Зал был до отказа заполнен литераторами, просвещенными юристами, учителями, учеными, любознательными студентами, курсистками. Несколько неприметных агентов охранки скучали тут же, поскольку правительство знало по горькому опыту, что самые унылые культурные сборища имеют странную тенденцию соскальзывать в вакханалию революционной пропаганды. Ввиду того что ранние стихи Перова содержали завуалированный, хотя и благопристойный намек на мятеж 1825 года, следовало быть начеку: никогда нельзя предвидеть, что может воспоследовать за публичной декламацией таких строк, как «Сибирских пихт угрюмый шорох с подземной сносится рудой».

По свидетельству одного из очевидцев, «вскоре уже не оставалось сомнений в том, что нечто, смутно напоминающее достоевский скандал [автору вспоминается известная балаганная глава в „Бесах“], нагнетало атмосферу неловкости и ожидания». Дело в том, что старый господин умышленно последовал за семью членами юбилейного комитета на сцену и попытался усесться с ними за стол. Председатель, озабоченный главным образом тем, как ему избежать потасовки на глазах у публики, сделал все возможное, чтобы помешать безумцу. Под прикрытием учтивой улыбки он предупредил патриарха, что выкинет его из зала, если тот не отдаст спинку стула, которую Славский с беспечным видом, но железной хваткой тихонько выдирал из артритных рук старика. Старик сопротивлялся, но пальцы его разжались — и он остался без стула. Огляделся, заметил винтовую табуретку перед роялем за кулисами и невозмутимо выволок ее на сцену за долю секунды до того, как рука занавешенного служителя попыталась втащить ее назад. И устроился на некотором расстоянии от стола, тут же сделавшись центральной персоной.

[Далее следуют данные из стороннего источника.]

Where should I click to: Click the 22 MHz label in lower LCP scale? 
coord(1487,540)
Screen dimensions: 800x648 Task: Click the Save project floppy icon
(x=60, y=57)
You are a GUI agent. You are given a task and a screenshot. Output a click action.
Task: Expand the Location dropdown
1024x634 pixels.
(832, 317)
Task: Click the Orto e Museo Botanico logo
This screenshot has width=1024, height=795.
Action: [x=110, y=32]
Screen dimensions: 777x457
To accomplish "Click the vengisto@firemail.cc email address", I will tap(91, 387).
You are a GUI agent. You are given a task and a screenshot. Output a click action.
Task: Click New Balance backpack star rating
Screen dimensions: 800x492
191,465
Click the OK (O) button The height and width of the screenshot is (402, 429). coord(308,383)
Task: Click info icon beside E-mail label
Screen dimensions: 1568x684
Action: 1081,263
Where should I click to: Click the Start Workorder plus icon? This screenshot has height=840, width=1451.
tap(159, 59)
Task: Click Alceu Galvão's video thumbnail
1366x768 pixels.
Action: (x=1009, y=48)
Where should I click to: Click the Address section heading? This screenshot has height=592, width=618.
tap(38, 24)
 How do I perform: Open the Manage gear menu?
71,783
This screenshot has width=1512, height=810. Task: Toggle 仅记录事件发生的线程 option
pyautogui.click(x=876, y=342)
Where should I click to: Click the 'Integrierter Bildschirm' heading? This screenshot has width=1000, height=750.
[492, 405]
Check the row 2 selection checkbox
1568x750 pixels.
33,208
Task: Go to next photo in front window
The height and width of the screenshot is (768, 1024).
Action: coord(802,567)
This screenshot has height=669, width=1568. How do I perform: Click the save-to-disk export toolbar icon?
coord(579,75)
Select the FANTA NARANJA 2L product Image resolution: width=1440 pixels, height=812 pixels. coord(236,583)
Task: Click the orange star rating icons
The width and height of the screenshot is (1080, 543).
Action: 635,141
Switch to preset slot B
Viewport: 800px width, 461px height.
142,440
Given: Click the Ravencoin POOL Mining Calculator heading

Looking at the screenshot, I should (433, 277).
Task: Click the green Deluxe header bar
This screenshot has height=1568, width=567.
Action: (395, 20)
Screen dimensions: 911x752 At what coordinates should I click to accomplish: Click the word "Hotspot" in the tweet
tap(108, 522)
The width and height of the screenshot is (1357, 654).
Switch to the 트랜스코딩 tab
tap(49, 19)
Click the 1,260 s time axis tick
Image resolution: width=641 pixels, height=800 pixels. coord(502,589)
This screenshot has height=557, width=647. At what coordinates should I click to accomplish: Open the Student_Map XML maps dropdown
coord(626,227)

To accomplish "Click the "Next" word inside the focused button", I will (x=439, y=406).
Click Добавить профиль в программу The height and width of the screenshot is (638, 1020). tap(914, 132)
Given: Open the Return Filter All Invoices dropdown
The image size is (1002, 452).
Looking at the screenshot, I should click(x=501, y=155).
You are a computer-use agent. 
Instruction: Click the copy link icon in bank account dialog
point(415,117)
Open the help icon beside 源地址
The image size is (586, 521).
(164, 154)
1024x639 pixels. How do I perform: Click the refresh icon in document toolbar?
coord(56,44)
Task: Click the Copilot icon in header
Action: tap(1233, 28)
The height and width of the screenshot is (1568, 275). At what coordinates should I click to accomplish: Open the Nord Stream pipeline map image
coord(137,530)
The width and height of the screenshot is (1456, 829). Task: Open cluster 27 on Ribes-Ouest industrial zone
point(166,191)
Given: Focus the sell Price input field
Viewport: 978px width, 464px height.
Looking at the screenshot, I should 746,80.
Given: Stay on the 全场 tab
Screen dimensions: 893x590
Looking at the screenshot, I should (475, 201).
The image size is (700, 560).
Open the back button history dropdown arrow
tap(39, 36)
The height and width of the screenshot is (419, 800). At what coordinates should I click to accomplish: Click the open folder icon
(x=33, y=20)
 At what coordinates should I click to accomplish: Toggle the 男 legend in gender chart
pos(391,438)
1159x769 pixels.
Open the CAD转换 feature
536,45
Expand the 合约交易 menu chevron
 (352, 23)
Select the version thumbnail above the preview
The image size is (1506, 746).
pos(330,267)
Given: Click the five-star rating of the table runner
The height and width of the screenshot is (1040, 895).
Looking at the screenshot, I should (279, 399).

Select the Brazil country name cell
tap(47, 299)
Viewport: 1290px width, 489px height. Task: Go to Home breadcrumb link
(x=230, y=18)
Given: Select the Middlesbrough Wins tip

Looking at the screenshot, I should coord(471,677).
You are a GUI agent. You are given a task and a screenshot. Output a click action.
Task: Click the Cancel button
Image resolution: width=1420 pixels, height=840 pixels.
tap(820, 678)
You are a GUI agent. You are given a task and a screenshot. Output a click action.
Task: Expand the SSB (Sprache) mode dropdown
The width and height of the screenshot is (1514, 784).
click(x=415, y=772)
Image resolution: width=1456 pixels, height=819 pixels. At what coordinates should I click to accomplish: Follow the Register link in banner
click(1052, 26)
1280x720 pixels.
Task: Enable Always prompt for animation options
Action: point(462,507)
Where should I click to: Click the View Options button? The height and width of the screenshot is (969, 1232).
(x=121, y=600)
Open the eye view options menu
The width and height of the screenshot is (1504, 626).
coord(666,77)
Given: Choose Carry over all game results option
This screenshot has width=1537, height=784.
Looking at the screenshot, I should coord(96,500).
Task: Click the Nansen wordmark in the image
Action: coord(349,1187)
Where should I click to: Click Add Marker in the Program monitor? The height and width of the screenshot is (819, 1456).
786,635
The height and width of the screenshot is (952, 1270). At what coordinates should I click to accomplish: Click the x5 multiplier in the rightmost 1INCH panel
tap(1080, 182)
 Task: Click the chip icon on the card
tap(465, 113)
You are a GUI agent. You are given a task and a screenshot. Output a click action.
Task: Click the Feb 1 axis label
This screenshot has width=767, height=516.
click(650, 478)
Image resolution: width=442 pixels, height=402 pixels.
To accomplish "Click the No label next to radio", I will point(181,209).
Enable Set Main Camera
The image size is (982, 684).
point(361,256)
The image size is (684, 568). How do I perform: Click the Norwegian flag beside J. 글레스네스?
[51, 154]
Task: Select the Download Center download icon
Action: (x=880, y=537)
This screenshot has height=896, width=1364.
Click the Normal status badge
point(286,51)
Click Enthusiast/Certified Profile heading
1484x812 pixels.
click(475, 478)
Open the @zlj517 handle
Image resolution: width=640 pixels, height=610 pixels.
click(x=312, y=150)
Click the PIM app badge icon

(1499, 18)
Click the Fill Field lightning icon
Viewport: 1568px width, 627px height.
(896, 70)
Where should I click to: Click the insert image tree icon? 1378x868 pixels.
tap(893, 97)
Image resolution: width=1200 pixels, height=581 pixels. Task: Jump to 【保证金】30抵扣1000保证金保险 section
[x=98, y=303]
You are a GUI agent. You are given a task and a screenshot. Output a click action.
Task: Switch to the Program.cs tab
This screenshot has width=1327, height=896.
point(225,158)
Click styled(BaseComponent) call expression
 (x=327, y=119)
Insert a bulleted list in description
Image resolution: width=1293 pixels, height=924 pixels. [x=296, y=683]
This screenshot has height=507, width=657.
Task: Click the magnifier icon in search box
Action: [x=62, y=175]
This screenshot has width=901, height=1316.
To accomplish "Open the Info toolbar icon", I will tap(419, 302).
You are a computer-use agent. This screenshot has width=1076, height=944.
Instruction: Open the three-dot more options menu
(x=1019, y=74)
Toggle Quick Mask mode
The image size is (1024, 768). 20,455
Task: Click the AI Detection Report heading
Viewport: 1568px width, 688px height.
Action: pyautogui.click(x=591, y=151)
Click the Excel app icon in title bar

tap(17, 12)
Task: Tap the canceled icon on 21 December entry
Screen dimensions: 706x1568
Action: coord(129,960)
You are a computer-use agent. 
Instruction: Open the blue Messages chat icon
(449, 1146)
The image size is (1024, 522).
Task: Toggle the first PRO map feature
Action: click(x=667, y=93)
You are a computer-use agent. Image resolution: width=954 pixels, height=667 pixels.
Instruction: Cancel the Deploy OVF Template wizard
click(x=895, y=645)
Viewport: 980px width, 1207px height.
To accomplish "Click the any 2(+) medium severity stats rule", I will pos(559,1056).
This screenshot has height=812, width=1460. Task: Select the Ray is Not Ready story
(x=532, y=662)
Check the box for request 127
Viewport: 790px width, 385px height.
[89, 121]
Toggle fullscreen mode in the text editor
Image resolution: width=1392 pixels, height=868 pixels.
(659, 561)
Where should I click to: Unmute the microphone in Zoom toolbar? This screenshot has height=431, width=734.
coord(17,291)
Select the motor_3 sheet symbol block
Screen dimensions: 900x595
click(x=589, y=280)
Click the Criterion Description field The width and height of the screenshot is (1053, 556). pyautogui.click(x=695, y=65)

Здесь члены комиссии допустили роковую ошибку, еще раз решив не обращать на него внимания: они, позволю себе повториться, хотели избежать скандала; кроме того, голубая гортензия под портретом наполовину заслоняла пакостную фигуру от их взглядов. К сожалению, старый господин был слишком заметен аудитории, восседая на своем сомнительном пьедестале с вращательными возможностями, на которые намекало постоянное поскрипывание, да еще извлек из футляра и по-рыбьи дышал на очки, удобно устроившийся и абсолютно безмятежный; его лысый череп, поношенный черный сюртук и лакированные туфли наводили на мысль о нуждающемся русском профессоре или преуспевающем агенте похоронного бюро.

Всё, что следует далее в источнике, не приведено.